Written instruction: Repeat, word for word, the part of the records that opens with the line containing "Given: Click the" and closes with the line containing "Looking at the". Leave the pictures out of your answer.

Task input:

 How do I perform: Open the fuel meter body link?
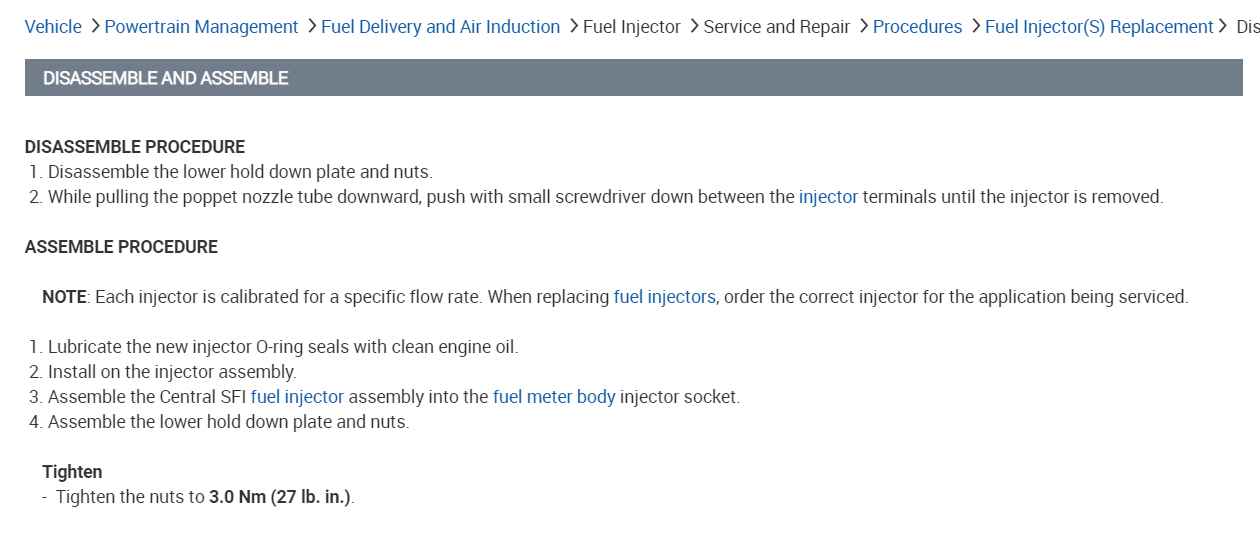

--

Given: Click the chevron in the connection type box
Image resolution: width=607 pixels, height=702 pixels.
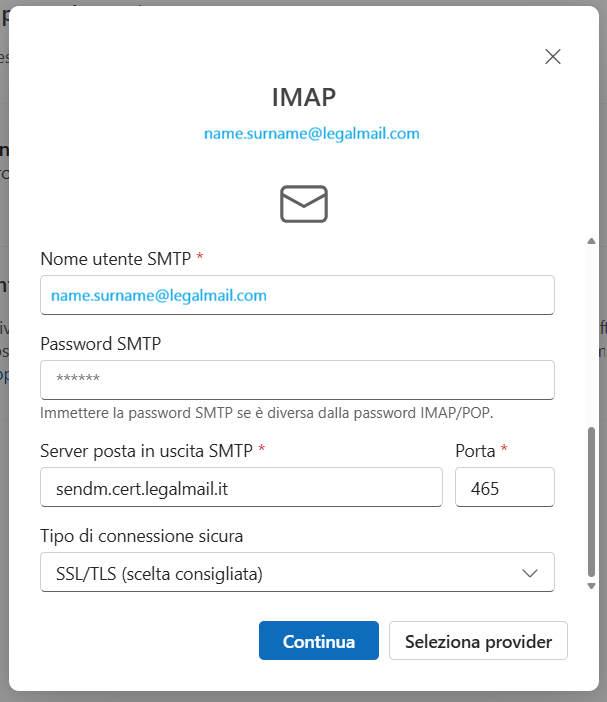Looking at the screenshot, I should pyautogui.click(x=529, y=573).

---

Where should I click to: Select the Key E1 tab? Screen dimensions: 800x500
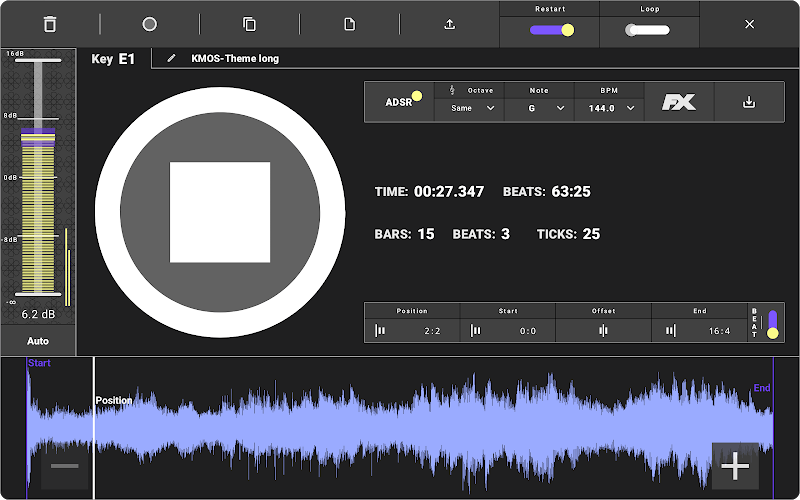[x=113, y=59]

Exercise response:
Given: Click the chevron in the connection type box
Image resolution: width=607 pixels, height=702 pixels.
Looking at the screenshot, I should pyautogui.click(x=529, y=573).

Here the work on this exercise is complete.